本来、和雑誌の場合の表紙タイトル、洋雑誌の場合の標題紙タイトルは、これらのコードを付与してVTフィールドに記入するのではなく、TRフィールドに記入すべきものである。

 逐次刊行物の初号あるいは所蔵最古号(記述の根拠となった号)よりも後の巻号において表示されているタイトルのうち、TRフィールドに記録されない形については、その表示箇所のいかんを問わず、コード「OH」を使用する。

 コード「OH」の使用に際しては、そのタイトルの表示箇所をNOTEフィールドに記録する。
 逐次刊行物の場合、初号あるいは所蔵最古号(記述の根拠となった号)以降の号に表示されているタイトルについては、そのタイトルが表示されている、あるいは表示が開始された巻号についてもNOTEフィールドに記録する。

 目録対象資料の原タイトルを当該資料以外の情報源から得た場合は、コード「OR」を選択してはならない。代わりに、コード「VT」を使用する。
逐次刊行物の場合、複製資料の原本のタイトルにコード「OR」を付与してVTフィールドに記入してはならない。
 逐次刊行物の場合、複製資料は原本の単位で書誌レコードを作成し、原本のタイトルをTRフィールドに記入するため、原本のタイトルをVTフィールドに記入することはありえない。複製時に付与されたタイトルをコード「OH」を付与してVTフィールドに記入する。

 図書書誌レコードにおいては、コード「PT」を使用してはならない。
 図書書誌レコードにおいての親書誌タイトルは、PTBLフィールドに記入しなければならない。
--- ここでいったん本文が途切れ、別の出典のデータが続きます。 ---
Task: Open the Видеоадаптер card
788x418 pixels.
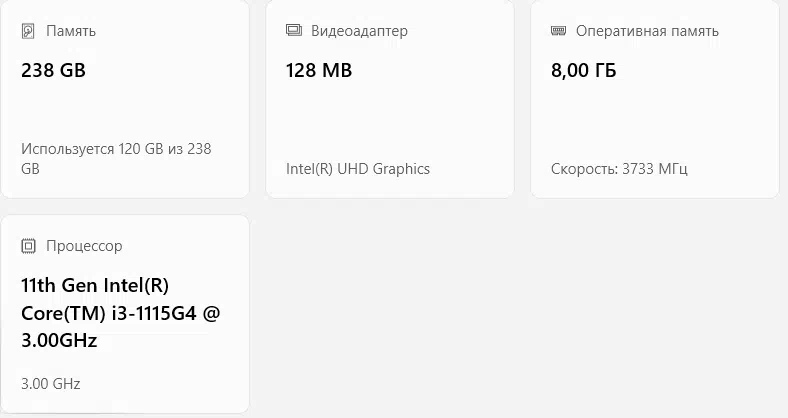Action: (x=390, y=98)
 ローマ字翻字タイトルについては、コード「TL」を選択してはならない。代わりに、コード「RM」を使用する。

 また、目録対象資料に表示されている、タイトルのローマ字翻字形は、その表示箇所に対応するコードを付与してVTフィールドに記録するか、並列タイトルに該当するならTRフィールドあるいはPTBLフィールドの中位の書誌の記述部分に並列タイトルとして記録する。

 コード「TL」及び「UT」の使用法については、別途検討を行う。